§ EXTRACTED ENTRIES

▬▬▬

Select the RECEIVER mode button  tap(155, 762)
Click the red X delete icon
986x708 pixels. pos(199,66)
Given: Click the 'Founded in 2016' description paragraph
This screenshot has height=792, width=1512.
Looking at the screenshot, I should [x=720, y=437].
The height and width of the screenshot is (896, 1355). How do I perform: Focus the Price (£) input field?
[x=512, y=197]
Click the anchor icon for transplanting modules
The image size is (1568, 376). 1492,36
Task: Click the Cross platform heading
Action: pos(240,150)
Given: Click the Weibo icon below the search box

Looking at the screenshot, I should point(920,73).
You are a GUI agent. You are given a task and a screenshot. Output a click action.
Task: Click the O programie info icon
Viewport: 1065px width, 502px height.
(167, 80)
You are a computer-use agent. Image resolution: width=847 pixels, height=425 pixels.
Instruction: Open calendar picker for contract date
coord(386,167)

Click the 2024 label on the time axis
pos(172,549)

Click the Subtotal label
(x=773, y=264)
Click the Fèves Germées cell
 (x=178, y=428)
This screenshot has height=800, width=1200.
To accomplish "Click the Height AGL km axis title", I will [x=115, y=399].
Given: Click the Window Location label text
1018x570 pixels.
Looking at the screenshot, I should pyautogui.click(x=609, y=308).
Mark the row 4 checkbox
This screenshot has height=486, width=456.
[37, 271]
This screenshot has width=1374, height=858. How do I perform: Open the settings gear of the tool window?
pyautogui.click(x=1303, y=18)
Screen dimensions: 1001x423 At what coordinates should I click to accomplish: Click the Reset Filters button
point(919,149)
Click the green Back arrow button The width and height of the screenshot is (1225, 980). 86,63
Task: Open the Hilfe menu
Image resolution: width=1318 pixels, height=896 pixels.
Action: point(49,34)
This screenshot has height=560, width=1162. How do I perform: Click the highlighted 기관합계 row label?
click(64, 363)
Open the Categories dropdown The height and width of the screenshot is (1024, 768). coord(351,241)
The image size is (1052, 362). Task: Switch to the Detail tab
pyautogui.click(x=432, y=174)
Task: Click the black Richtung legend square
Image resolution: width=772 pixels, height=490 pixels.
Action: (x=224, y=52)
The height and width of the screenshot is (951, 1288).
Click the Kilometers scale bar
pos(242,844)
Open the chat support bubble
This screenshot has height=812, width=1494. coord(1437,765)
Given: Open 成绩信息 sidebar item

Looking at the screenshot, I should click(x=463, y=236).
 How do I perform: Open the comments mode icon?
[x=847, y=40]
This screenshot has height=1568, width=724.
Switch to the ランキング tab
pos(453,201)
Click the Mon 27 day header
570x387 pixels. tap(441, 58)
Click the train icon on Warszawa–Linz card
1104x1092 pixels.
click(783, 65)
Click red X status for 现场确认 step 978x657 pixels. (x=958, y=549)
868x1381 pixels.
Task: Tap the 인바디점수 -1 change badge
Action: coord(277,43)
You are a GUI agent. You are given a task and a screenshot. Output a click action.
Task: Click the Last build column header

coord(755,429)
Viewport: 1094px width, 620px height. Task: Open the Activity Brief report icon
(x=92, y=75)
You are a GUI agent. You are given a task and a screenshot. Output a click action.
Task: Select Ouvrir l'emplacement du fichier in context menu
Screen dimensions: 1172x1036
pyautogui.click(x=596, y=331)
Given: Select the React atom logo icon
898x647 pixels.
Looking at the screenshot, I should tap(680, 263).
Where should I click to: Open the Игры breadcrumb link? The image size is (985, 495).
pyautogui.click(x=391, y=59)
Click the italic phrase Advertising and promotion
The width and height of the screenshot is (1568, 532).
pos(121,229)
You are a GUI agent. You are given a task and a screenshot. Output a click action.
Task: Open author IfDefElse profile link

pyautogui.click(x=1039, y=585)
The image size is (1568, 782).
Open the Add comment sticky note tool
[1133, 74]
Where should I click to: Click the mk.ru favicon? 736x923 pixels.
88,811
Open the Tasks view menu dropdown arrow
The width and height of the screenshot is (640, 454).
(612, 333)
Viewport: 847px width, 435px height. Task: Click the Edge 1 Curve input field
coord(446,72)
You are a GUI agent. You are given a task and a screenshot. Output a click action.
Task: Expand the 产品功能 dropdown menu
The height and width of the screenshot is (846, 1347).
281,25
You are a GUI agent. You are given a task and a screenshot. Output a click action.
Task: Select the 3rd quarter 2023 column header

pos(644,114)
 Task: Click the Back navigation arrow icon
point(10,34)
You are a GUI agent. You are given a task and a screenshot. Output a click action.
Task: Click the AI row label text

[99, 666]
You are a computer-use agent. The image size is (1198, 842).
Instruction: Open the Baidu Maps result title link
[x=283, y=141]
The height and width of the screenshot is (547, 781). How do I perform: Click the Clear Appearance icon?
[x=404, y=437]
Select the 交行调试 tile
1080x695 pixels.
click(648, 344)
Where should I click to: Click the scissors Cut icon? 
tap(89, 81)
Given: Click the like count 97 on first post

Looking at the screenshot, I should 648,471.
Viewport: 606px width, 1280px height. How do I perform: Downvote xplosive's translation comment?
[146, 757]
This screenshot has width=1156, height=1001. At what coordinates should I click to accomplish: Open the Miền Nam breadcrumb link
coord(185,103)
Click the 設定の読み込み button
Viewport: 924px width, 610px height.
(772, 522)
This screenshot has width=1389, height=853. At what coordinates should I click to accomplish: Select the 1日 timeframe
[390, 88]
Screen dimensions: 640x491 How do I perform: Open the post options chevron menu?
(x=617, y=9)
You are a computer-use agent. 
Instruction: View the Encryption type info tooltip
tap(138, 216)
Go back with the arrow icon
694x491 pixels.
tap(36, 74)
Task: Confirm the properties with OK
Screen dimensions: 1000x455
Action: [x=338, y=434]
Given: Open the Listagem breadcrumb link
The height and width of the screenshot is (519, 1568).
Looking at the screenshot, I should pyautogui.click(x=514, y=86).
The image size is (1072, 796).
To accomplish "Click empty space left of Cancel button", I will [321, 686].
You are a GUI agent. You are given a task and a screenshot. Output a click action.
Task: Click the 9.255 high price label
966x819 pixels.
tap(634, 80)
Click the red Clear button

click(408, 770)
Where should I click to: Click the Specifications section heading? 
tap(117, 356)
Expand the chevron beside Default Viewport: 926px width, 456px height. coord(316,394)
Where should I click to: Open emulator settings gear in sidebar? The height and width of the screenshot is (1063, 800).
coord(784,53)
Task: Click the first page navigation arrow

▬▬▬

§ REQUIRED WORK
Print the material word for word, with nothing left out.

§ RESULT FOR THIS TASK
Select the RECEIVER mode button  tap(155, 762)
Click the red X delete icon
986x708 pixels. pos(199,66)
Given: Click the 'Founded in 2016' description paragraph
This screenshot has height=792, width=1512.
Looking at the screenshot, I should [x=720, y=437].
The height and width of the screenshot is (896, 1355). How do I perform: Focus the Price (£) input field?
[x=512, y=197]
Click the anchor icon for transplanting modules
The image size is (1568, 376). 1492,36
Task: Click the Cross platform heading
Action: pos(240,150)
Given: Click the Weibo icon below the search box

Looking at the screenshot, I should point(920,73).
You are a GUI agent. You are given a task and a screenshot. Output a click action.
Task: Click the O programie info icon
Viewport: 1065px width, 502px height.
(167, 80)
You are a computer-use agent. Image resolution: width=847 pixels, height=425 pixels.
Instruction: Open calendar picker for contract date
coord(386,167)

Click the 2024 label on the time axis
pos(172,549)

Click the Subtotal label
(x=773, y=264)
Click the Fèves Germées cell
 (x=178, y=428)
This screenshot has height=800, width=1200.
To accomplish "Click the Height AGL km axis title", I will [x=115, y=399].
Given: Click the Window Location label text
1018x570 pixels.
Looking at the screenshot, I should pyautogui.click(x=609, y=308).
Mark the row 4 checkbox
This screenshot has height=486, width=456.
[37, 271]
This screenshot has width=1374, height=858. How do I perform: Open the settings gear of the tool window?
pyautogui.click(x=1303, y=18)
Screen dimensions: 1001x423 At what coordinates should I click to accomplish: Click the Reset Filters button
point(919,149)
Click the green Back arrow button The width and height of the screenshot is (1225, 980). 86,63
Task: Open the Hilfe menu
Image resolution: width=1318 pixels, height=896 pixels.
Action: point(49,34)
This screenshot has height=560, width=1162. How do I perform: Click the highlighted 기관합계 row label?
click(64, 363)
Open the Categories dropdown The height and width of the screenshot is (1024, 768). coord(351,241)
The image size is (1052, 362). Task: Switch to the Detail tab
pyautogui.click(x=432, y=174)
Task: Click the black Richtung legend square
Image resolution: width=772 pixels, height=490 pixels.
Action: (x=224, y=52)
The height and width of the screenshot is (951, 1288).
Click the Kilometers scale bar
pos(242,844)
Open the chat support bubble
This screenshot has height=812, width=1494. coord(1437,765)
Given: Open 成绩信息 sidebar item

Looking at the screenshot, I should click(x=463, y=236).
 How do I perform: Open the comments mode icon?
[x=847, y=40]
This screenshot has height=1568, width=724.
Switch to the ランキング tab
pos(453,201)
Click the Mon 27 day header
570x387 pixels. tap(441, 58)
Click the train icon on Warszawa–Linz card
1104x1092 pixels.
click(783, 65)
Click red X status for 现场确认 step 978x657 pixels. (x=958, y=549)
868x1381 pixels.
Task: Tap the 인바디점수 -1 change badge
Action: coord(277,43)
You are a GUI agent. You are given a task and a screenshot. Output a click action.
Task: Click the Last build column header

coord(755,429)
Viewport: 1094px width, 620px height. Task: Open the Activity Brief report icon
(x=92, y=75)
You are a GUI agent. You are given a task and a screenshot. Output a click action.
Task: Select Ouvrir l'emplacement du fichier in context menu
Screen dimensions: 1172x1036
pyautogui.click(x=596, y=331)
Given: Select the React atom logo icon
898x647 pixels.
Looking at the screenshot, I should tap(680, 263).
Where should I click to: Open the Игры breadcrumb link? The image size is (985, 495).
pyautogui.click(x=391, y=59)
Click the italic phrase Advertising and promotion
The width and height of the screenshot is (1568, 532).
pos(121,229)
You are a GUI agent. You are given a task and a screenshot. Output a click action.
Task: Open author IfDefElse profile link

pyautogui.click(x=1039, y=585)
The image size is (1568, 782).
Open the Add comment sticky note tool
[1133, 74]
Where should I click to: Click the mk.ru favicon? 736x923 pixels.
88,811
Open the Tasks view menu dropdown arrow
The width and height of the screenshot is (640, 454).
(612, 333)
Viewport: 847px width, 435px height. Task: Click the Edge 1 Curve input field
coord(446,72)
You are a GUI agent. You are given a task and a screenshot. Output a click action.
Task: Expand the 产品功能 dropdown menu
The height and width of the screenshot is (846, 1347).
281,25
You are a GUI agent. You are given a task and a screenshot. Output a click action.
Task: Select the 3rd quarter 2023 column header

pos(644,114)
 Task: Click the Back navigation arrow icon
point(10,34)
You are a GUI agent. You are given a task and a screenshot. Output a click action.
Task: Click the AI row label text

[99, 666]
You are a computer-use agent. The image size is (1198, 842).
Instruction: Open the Baidu Maps result title link
[x=283, y=141]
The height and width of the screenshot is (547, 781). How do I perform: Click the Clear Appearance icon?
[x=404, y=437]
Select the 交行调试 tile
1080x695 pixels.
click(648, 344)
Where should I click to: Click the scissors Cut icon? 
tap(89, 81)
Given: Click the like count 97 on first post

Looking at the screenshot, I should 648,471.
Viewport: 606px width, 1280px height. How do I perform: Downvote xplosive's translation comment?
[146, 757]
This screenshot has width=1156, height=1001. At what coordinates should I click to accomplish: Open the Miền Nam breadcrumb link
coord(185,103)
Click the 設定の読み込み button
Viewport: 924px width, 610px height.
(772, 522)
This screenshot has width=1389, height=853. At what coordinates should I click to accomplish: Select the 1日 timeframe
[390, 88]
Screen dimensions: 640x491 How do I perform: Open the post options chevron menu?
(x=617, y=9)
You are a computer-use agent. 
Instruction: View the Encryption type info tooltip
tap(138, 216)
Go back with the arrow icon
694x491 pixels.
tap(36, 74)
Task: Confirm the properties with OK
Screen dimensions: 1000x455
Action: [x=338, y=434]
Given: Open the Listagem breadcrumb link
The height and width of the screenshot is (519, 1568).
Looking at the screenshot, I should pyautogui.click(x=514, y=86).
The image size is (1072, 796).
To accomplish "Click empty space left of Cancel button", I will [321, 686].
You are a GUI agent. You are given a task and a screenshot. Output a click action.
Task: Click the 9.255 high price label
966x819 pixels.
tap(634, 80)
Click the red Clear button

click(408, 770)
Where should I click to: Click the Specifications section heading? 
tap(117, 356)
Expand the chevron beside Default Viewport: 926px width, 456px height. coord(316,394)
Where should I click to: Open emulator settings gear in sidebar? The height and width of the screenshot is (1063, 800).
coord(784,53)
Task: Click the first page navigation arrow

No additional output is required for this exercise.